Our history as a species tells us that as we make thinking machines we will increasingly turn our thinking over to machines, just as we've been doing since the dawn of time. If the machine can do it better, the machine does it. The question today isn't whether or not this is a good idea, that ship has sailed, but rather how far we should go. Personally, I don't think we will ever create machines that can do all of our thinking for us -- the human mind is simply far too vast, complex, and unknowable for that -- but many thinkers I respect are sounding alarm bells. Some are predicting that our machines will inevitably take over and that the only question is whether or not they will allow us to survive. Maybe they'll keep us around as precocious pets. The alarmists might be right, but I imagine that their objections will likely only survive into the future the way the concerns of Socrates and Sousa have survived. They will be proven right, but by the time we realize it, we will no longer be capable of seeing what the fuss was about.

It reminds me of the transformative process of becoming a parent. Before I knew I wanted a child, it all looked like stinky diapers, tantrums, and sleepless nights. Who needs it? Once I became a father, however, once I'd been transformed by the experience, those things remained part of it, but they didn't matter so much. This is the way most of us are about recorded music and literacy today: we're able to recognize what we've lost, but with a shrug of shoulders instead of the shaking of fists. Meanwhile, most of us willingly, even eagerly, are turning over more and more of our thinking to machines. We joke, "I can't go anywhere any more without my GPS," acknowledging that the machine has taken over even as we recall there was a time when we could do it, imperfectly and with greater labor, for ourselves.

As our machines take over more and more of our thinking, with our blessing, our schools tend to be hold outs, expecting our children to spend decades learning to do things like memorizing and ciphering that in the real world are being done by machines. Today, schools are concerned about the ability of machines to write papers for students, even research papers, complete with citations. Educators are now trying to bust kids for simply doing what they will be doing for the rest of their lives. Maybe it would be better to acknowledge the real world and instead give assignments that require kids to do things that machines cannot. I don't exactly know what that is, but I will say when I asked ChatGPT to write a blog post on play-based learning in the style of Teacher Tom, it produced absolute crap. What if our schools embraced the boon of our machine world and instead of forcing kids to do things that machines can do better, free them up to discover what it is they can do, what they can think, what they can create, that machines cannot?
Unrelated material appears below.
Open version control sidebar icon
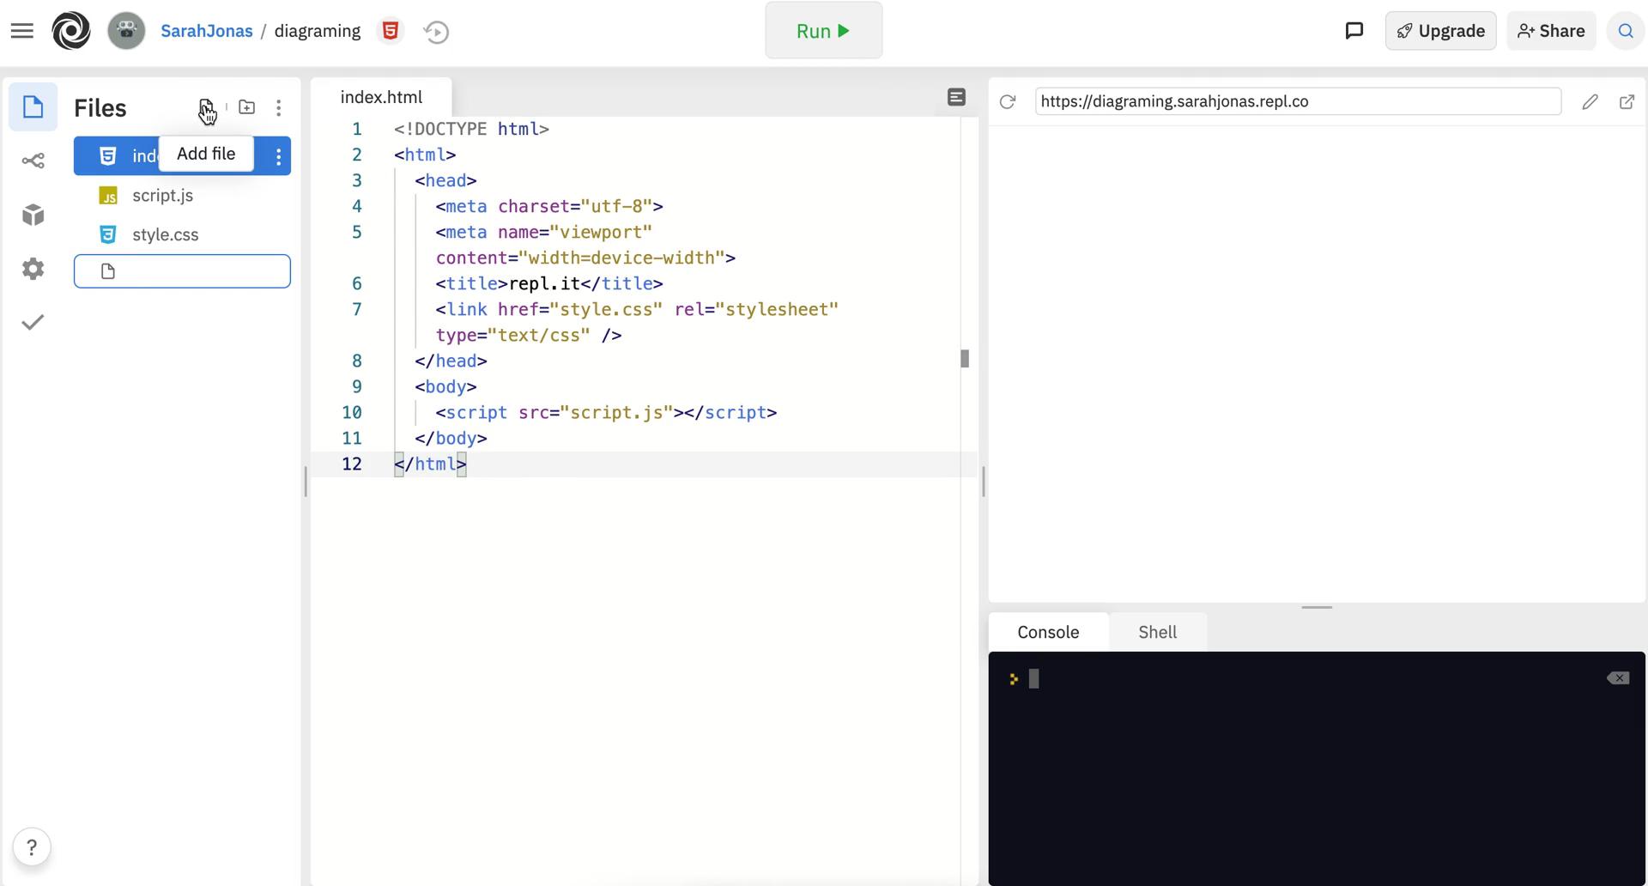The width and height of the screenshot is (1648, 886). click(33, 161)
I'm not entirely certain how that would look as an educational system, but as I watch children play together without the constant intervention of adults, I see humans doing all manner of things that no machine will ever be able to do. As long as we make machines that can do things better than we can, the machines will take over those particular things. They always have. But humans are so much bigger than machines. There is so much more for us to learn about being human. Our potential is barely tapped. It seems to me that the best way forward, the human way forward, is to play, or as Kurt Vonnegut puts it, to "fart around." That's a place GPS will never be capable of finding for us.